The Carlo Pignatelli for Pronovias collection, with its own distinctive logo featuring two interlaced rings, will consist of 45 men's wedding outfits each year, designed by Francesco Pignatelli, creative director of the Italian luxe label. “[The collection] will feature total looks integrated by an array of accessories, from ties to cuff-links. I’ve imagined cosmopolitan, high-tech menswear looks with a romantic undertone and contemporary cuts,” said Francesco Pignatelli, underlining how the project has led him to broaden his scope.
“This collection features a much larger range compared to what we usually design, with suits devised for weddings on the beach and others ideal for church ceremonies. Wedding styles differ country by country. This is why I carried out extensive research for each of our markets, resulting in a wide range of looks, also fabrics-wise,” said Francesco Pignatelli, who has followed in the footsteps of his uncle Carlo Pignatelli, the label's founder.

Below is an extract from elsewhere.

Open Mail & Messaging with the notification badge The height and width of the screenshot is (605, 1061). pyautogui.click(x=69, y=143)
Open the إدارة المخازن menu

Boosting international visibility
Carlo Pignatelli was founded in Turin in 1968. In a ground-breaking move, the label specialised from the outset in men's occasionwear, effectively opening up a market hitherto non-existent, while also producing womenswear collections. The label's annual revenue is approximately €20 million, and its collections are distributed via 450 multibrand retailers in Europe. The new partnership is expected to boost Carlo Pignatelli's international visibility.
The Pronovias group, owned since 2017 by the BC Partners investment fund, has a slightly longer history than Carlo Pignatelli, having been founded in 1964. The group is based in Barcelona and generates an annual revenue of €160 million. It owns the labels Pronovias, House of St Patrick, White One, Ladybird and Nicole, distributed via 4,000 multibrand retailers in 105 countries, and 102 monobrand stores.

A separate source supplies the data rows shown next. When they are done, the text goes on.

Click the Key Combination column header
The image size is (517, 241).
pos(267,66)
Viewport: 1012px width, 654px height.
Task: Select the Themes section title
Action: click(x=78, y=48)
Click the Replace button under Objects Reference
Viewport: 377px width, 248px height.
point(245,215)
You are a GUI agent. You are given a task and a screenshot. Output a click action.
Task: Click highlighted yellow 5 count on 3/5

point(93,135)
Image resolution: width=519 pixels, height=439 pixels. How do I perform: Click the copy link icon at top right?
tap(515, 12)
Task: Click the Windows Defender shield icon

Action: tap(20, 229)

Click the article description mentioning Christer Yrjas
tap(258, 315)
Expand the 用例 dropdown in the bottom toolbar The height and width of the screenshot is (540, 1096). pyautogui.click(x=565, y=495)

Cavalli indicated that “through this project, and others that will be revealed in the near future, Pronovias intends to invest in order to give the market new impetus.” The bridal wear market has been hit very hard by the pandemic and the serial lockdowns it has triggered, with drastic curtailments on public gatherings.
Last October, Carlo Pignatelli appealed to Italy’s Prime Minister Giuseppe Conte, highlighting the extremely troubled situation of a sector that in Italy is worth nearly €10 billion annually. Pignatelli called for support by the government, considering that “65,000 weddings were cancelled in Italy in 2020 alone, and they haven’t been rescheduled yet.”